"While even the apostle left him to his doom,
We lingered round his cross, and watched his tomb!"
The preacher now descended from the pulpit, and quitted the church in company with the other assistant priests; and the direction seemed to be left in the hands of a fraternity called los Hermanos de la Soledad—the Brethren of Solitude—a set of tall, fine-looking black men, many with thin lips and almost Roman noses. They were dressed in robes of black glazed calico, with white lace tippets.
A quarter of an hour elapsed; the church remained crowded, but there were no signs of preparation for the procession. Presently a handsome, authoritative-mannered personage, evidently a Spaniard, entered hastily, and, pushing his way unceremoniously through the people, sought the members of the brotherhood, to whom he evidently gave some orders, and then went away. A great silence prevailed, and every one seemed to be waiting for something. I at last mustered up courage to ask a brother when the procession would commence.
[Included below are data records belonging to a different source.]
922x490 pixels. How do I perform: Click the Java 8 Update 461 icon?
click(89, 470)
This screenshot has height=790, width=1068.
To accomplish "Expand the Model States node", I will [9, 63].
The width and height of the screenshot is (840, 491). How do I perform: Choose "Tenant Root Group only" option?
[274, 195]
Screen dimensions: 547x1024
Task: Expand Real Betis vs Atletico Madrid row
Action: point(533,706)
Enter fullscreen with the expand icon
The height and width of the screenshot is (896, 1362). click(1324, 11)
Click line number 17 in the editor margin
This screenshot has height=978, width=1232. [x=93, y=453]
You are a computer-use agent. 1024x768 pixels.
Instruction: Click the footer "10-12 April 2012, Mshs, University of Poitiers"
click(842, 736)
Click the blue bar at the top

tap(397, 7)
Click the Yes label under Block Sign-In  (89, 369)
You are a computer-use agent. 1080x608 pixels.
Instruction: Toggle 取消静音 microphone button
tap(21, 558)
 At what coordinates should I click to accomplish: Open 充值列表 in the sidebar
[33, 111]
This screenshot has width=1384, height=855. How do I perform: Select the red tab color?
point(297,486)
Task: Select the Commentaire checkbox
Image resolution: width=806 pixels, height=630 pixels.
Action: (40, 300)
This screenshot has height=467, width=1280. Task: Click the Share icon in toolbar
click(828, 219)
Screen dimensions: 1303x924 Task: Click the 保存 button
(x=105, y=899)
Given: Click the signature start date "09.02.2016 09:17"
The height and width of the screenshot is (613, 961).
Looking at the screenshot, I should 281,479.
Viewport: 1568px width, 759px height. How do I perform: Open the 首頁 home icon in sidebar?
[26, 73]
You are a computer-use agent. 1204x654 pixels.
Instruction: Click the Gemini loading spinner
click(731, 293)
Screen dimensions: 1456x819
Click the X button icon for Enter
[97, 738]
No hay procesion hasta el año que viene—"There will be no procession until next year"—he answered in a very loud voice.
Pero, señor, en el diario—"But, sir, in the newspaper—" I began. "No hay procesion hasta el año que viene," he repeated louder still.
The women broke forth in murmurs; but not a man spoke, though compressed lips and scowling brows showed sufficiently what was passing within. I must not omit to remark that the congregation consisted almost entirely of colored creoles.
By dint of soft but firmly continued pushing, and a pleasant smile when the individual I elbowed looked grimly at me, I forced my way out of the disagreeable pack of volunteers and negroes, men and boys, that surrounded me, to the chancel, where I found a number of well-dressed and respectable-looking colored ladies seated on the platform. There the discontent was louder, and I understood distinctly that the disappointment was attributed more to the ill-will of their rulers than to the bad state of the weather. One woman, particularly, exclaimed angrily several times, and sufficiently loud to be heard by all in that end of the building, Hay procesion para los Españoles, pero no para nosotros—"There are processions for the Spaniards, but not for us."
However, there was nothing to be done but to submit; so a few persons went quietly away, and I at last succeeded in obtaining a close view of the bier. It was in the form of a sarcophagus with open sides, placed on a trestle concealed by black velvet drapery spotted with silver stars; the upper part very tastefully decorated with white and lilac flowers. The image lying within was covered with a cloth of silver tissue, the head and feet left bare. Close by stood another trestle, also covered with ornamented black velvet, and supporting a small platform, on which stood the figures of the Blessed Virgin, in deep grief, holding in her hand a very handsome lace pocket-handkerchief, and of St. John, with a profusion of fair ringlets, sustaining her in his arms. The bier, followed by the Virgin and St. John, carried by the members of the black Hermandad, escorted by soldiers and military music, and accompanied by a vast number of people, constitutes the "procession of the interment," which every Good-Friday (when permitted) leaves the old church of San Juan de Dios, passes through many streets of the city, and before the palace of the captain-general, and stops at the cathedral, into which it enters, and where the images are finally deposited with great solemnity. This year, as we have seen, the procession did not take place.
While examining with interest these curious remains of the piety of the first settlers in the island, I heard some one cry out, No deja ninguno salir—"Let no one go out"—and at the same moment saw some soldiers lifting up and looking under the velvet draperies as if searching for some one. Five very uncomfortable minutes followed; the door by which I had entered was blocked up with soldiers and volunteers, every one was frightfully silent—and I am not a heroine! At last the people were allowed to go out by one door, while the soldiers and volunteers slowly filled up the church by the other.
Exceedingly great was the relief I felt when I found myself safely seated in the cars, (which in consequence of the rain had been permitted to enter the city and station themselves in their usual place,) and on my way home, where I arrived very tired and almost disgusted with sight-seeing.